The “Asli” Fallacy and Me
I learned to love people before myself.
In fact, self acceptance—steps before self love—did not happen for me until, give or take, four years ago. Before then, I used to feel uneasy about my skin and my features. And it’s all very much due to the Indonesian concept of “asli”, or real, authentic, native, pure.
I remember the years between 6 to 10, when my family members and relatives would not only tease my small eyes, low-bridge nose, and my fair skin that they decided too (italics) fair. My nickname at home is Sasa, but at my father’s family functions it was “Cacong”, because they thought it sounded properly Chinese and full of mockery. I remember one of my brothers asking my mom in the car, with me sitting next to him, “Ma, Sasa kasian banget sih, kenapa dia mukanya Cina gitu?” It sounded like a legitimate concern that my Javanese/Sundanese genetic makeup was tainted by the seemingly mysterious infestation of something Chinese.
Remarks like this would be thrown at, behind, and over me all the way through middle school. Every time, I would defend my authenticity as a strictly Javanese and Sundanese person. Every time, my eyes would feel hot as I tried not to cry.
I envied women whose skin is dark enough. Women whose eyes are bigger than mine, but kinder. Those women whose slim, unaggressive body became elegant when wrapped in kebaya. Those women who, when taken as a whole, embodies the ideal “asli Indonesia” beauty. They existed in TV screens when it’s time for Puteri Indonesia, and Miss Universe. They existed as my friends, and they were called “hitam manis” by admirers of their beauty and asli-ness, which were inseparable.
It was later in life that I realized how political this is. It was related to the dynamics of ethnic and race groups in Indonesia, as well as political power. Last year I had a revelation: Indonesian women all look different because “Indonesian” is a nationality, not an ethnicity. That said, the idea of wanita dengan kecantikan “asli Indonesia” is a social construct build upon colorism and racism.
But the idea of asli is more than beauty. It’s about recognizability, and in the context of Indonesia this means having identities that match with the majority: being Javanese, Muslim, and educated in the motherland. This idea presents itself in other facets of Indonesian culture too. Consider how it played out in Joko Widodo’s presidential campaign.
I was in my second year in Seattle during the 2014 Indonesian presidential election. I wasn’t very in-tune with the debate happening nationally in Indonesia, but every now and then I would read articles about Jokowi. From what I gathered quickly then—and now, after more research—is that his primary campaign narrative was that he is the “man of the people.” He used his rags-to-riches story, his “commoner” background, his wong deso appearance to gain popularity. He mocked his “ugliness” and using it as a tool to humanize himself. Underlying all of these assertions is the idea of asli. This is 50 percent of his appeal. He was supposed to be recognizable and relatable to the masses. He was the authentic leader from Solo, Central Java—he and my mother went to middle school together—whose brown skin is just right, too.

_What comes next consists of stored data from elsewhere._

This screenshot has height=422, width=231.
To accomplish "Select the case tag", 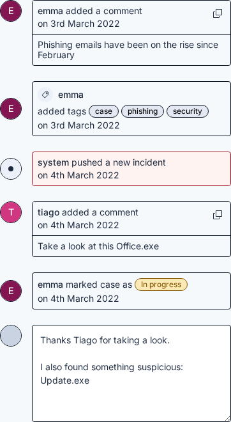I will pyautogui.click(x=103, y=111).
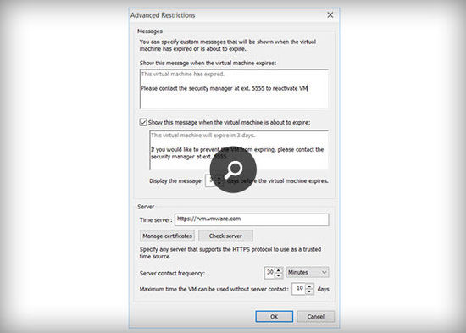The height and width of the screenshot is (333, 466).
Task: Select the server contact frequency number field
Action: click(x=269, y=272)
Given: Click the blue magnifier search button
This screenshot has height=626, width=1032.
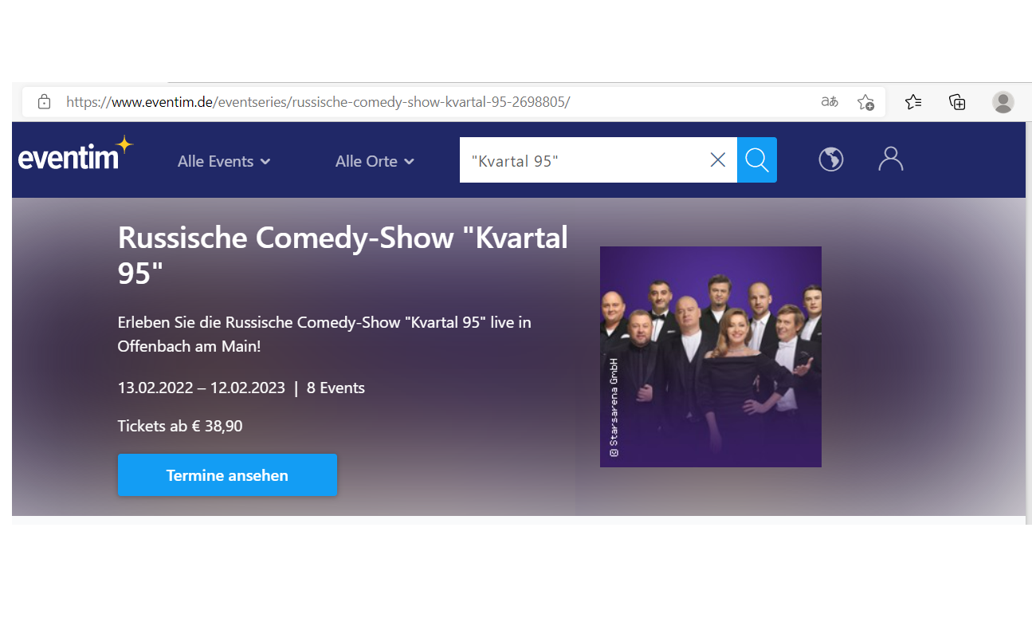Looking at the screenshot, I should (x=756, y=160).
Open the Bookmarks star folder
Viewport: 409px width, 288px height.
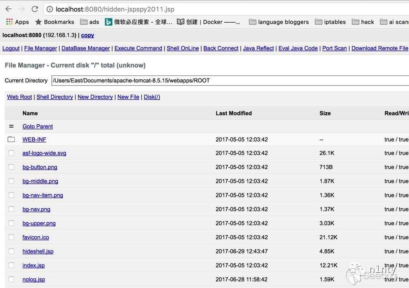(54, 22)
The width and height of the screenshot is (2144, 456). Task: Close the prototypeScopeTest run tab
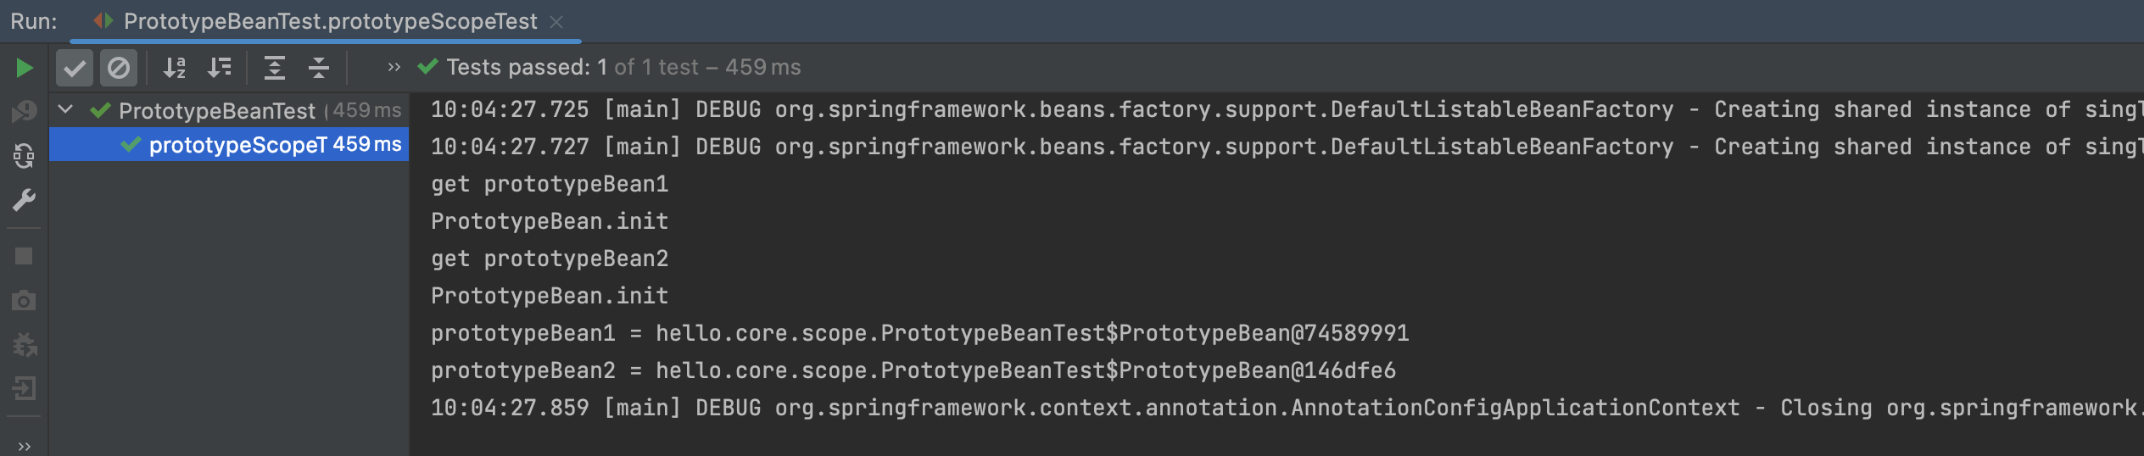click(x=556, y=22)
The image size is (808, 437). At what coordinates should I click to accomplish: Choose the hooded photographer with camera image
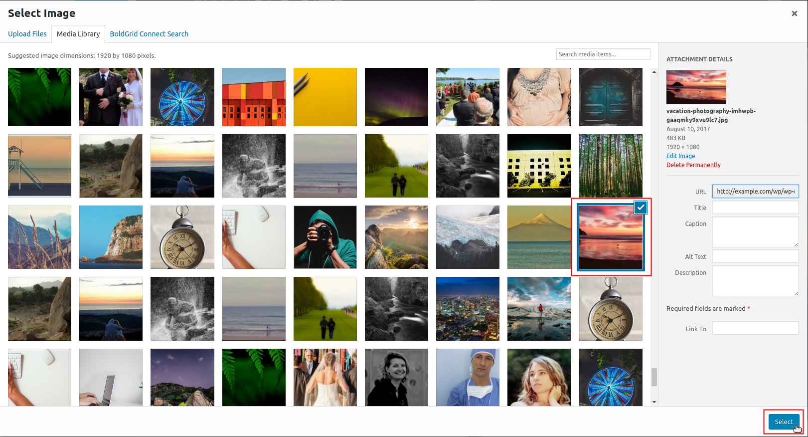click(325, 237)
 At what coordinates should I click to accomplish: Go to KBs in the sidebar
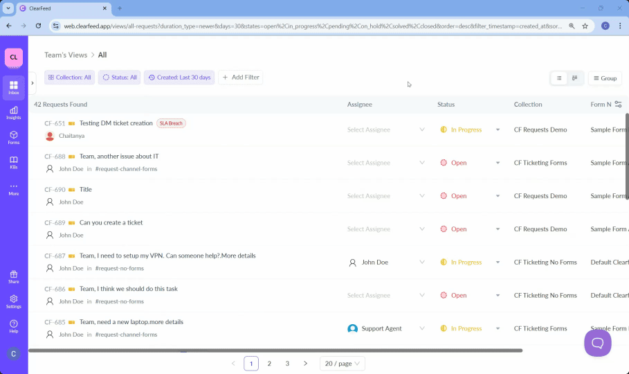point(14,162)
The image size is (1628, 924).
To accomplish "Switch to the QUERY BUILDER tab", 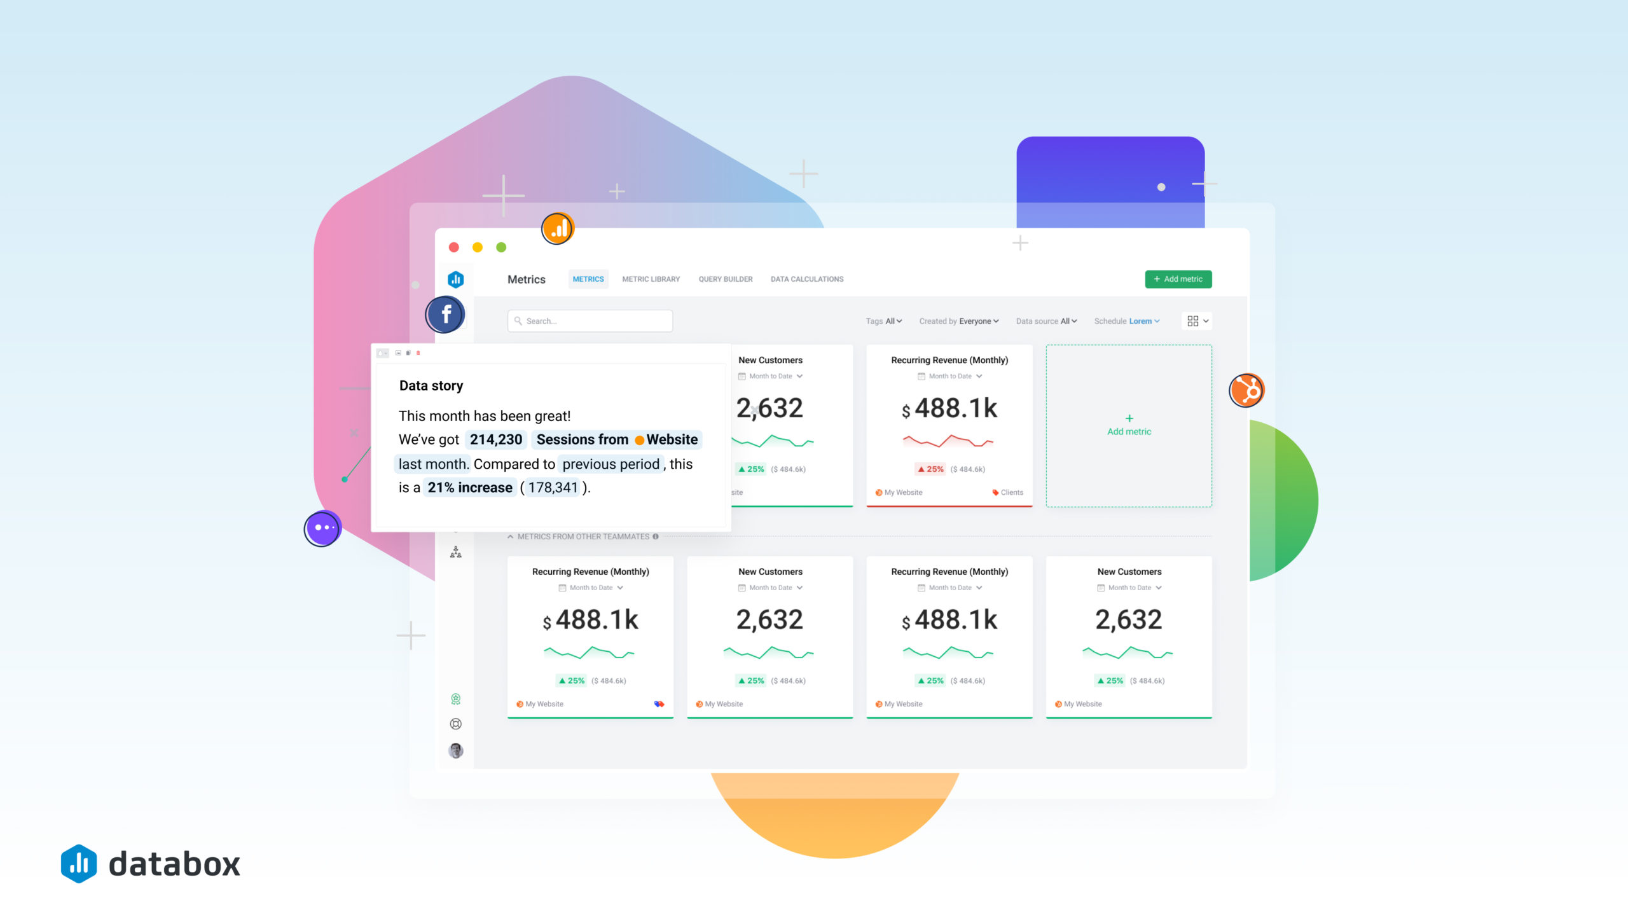I will point(724,279).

Now, the discourse around Basuki Tjahaja Purnama or Ahok is completely different.
As a Chinese Indonesian man of the Catholic faith, his competency as the governor of Jakarta is supposedly tied to his ethnic and religious identities. In addition, the sometimes-abrasive, in-your-face governor has been told to be more “courteous”, because he wouldn’t want yet another reason for people to hate him, right? Or, it’s because he’s not helping other Chinese Indonesians’ cause, right? When you are outside of the norm of the asli, people will try to make you feel small.
I even made myself feel small and unimportant.
I desperately wanted to be darker-skinned, so I could assert my asli-ness, my authenticity. One of the turning points of my life was when I switched from putting on skin-bleaching creams—a phenomenon that deserves its own write-up—to spending an extra amount of time under the sun. Both things didn’t feel right, though. I eventually stopped doing the latter, and believed the concept of asli as a fallacy. How can I be inauthentically Indonesian when I AM Indonesian, anyways? There are so many ways you can be Indonesian.
Last December, the last time I went back to Jakarta, I visited my father’s older sibling. She commented on my pale skin, which I told her was a consequence of living in cloudy Seattle. Then, I brought up to her about how her children and my other cousins would call me “Cacong”. She paused briefly, and said in her raspy voice, “You know, I think those people forget that there is some Chinese blood in this family.” I was surprised. Nobody had ever admitted that before, though I had been suspicious for a while. I asked how Chinese we are exactly, but she didn’t have an answer. “Who knows? All I know is that we wouldn’t look the way we look if we were fully Sundanese.”
Gone are the days where I wilted whenever somebody called me Chinese as a mockery. Gone are the days where I tried to suppress and hate parts of me that didn’t say, “I’M PRIBUMI!” Boy, what a long journey it was.